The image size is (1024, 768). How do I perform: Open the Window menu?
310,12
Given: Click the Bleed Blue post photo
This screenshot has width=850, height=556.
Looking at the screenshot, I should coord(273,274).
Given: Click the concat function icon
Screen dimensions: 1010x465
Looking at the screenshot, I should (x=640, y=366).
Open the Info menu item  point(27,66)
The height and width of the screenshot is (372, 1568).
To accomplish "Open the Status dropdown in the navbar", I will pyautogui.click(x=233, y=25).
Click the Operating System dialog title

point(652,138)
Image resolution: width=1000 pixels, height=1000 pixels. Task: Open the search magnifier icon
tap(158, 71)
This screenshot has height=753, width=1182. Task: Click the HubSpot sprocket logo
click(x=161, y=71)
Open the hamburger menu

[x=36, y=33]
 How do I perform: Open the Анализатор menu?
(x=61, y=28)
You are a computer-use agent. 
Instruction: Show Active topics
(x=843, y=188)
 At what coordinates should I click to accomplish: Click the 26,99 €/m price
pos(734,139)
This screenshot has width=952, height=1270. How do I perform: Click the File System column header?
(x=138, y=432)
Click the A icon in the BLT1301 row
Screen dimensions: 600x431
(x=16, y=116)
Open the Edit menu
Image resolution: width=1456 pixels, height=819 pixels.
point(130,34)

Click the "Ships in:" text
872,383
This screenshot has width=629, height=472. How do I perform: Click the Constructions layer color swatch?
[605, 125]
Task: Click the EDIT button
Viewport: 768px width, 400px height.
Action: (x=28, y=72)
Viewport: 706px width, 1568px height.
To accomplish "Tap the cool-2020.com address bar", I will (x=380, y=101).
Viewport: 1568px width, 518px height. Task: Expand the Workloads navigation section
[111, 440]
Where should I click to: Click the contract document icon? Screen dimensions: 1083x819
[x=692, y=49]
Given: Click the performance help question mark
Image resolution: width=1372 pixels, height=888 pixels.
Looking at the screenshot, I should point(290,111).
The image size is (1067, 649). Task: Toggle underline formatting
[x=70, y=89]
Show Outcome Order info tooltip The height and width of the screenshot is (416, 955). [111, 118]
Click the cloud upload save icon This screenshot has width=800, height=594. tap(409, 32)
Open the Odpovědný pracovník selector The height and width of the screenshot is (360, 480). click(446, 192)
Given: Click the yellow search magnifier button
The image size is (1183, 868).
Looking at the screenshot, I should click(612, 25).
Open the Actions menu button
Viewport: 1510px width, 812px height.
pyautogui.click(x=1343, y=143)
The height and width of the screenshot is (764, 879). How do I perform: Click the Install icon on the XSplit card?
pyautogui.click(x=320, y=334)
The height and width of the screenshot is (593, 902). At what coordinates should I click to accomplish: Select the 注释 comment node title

- **Directions**: Report every line in the material above that contains the string "resolution", matching case exactly.

- **Correct result**:
Image resolution: width=1000 pixels, height=1000 pixels. Task: Open the search magnifier icon
Image resolution: width=1456 pixels, height=819 pixels.
Image resolution: width=1372 pixels, height=888 pixels.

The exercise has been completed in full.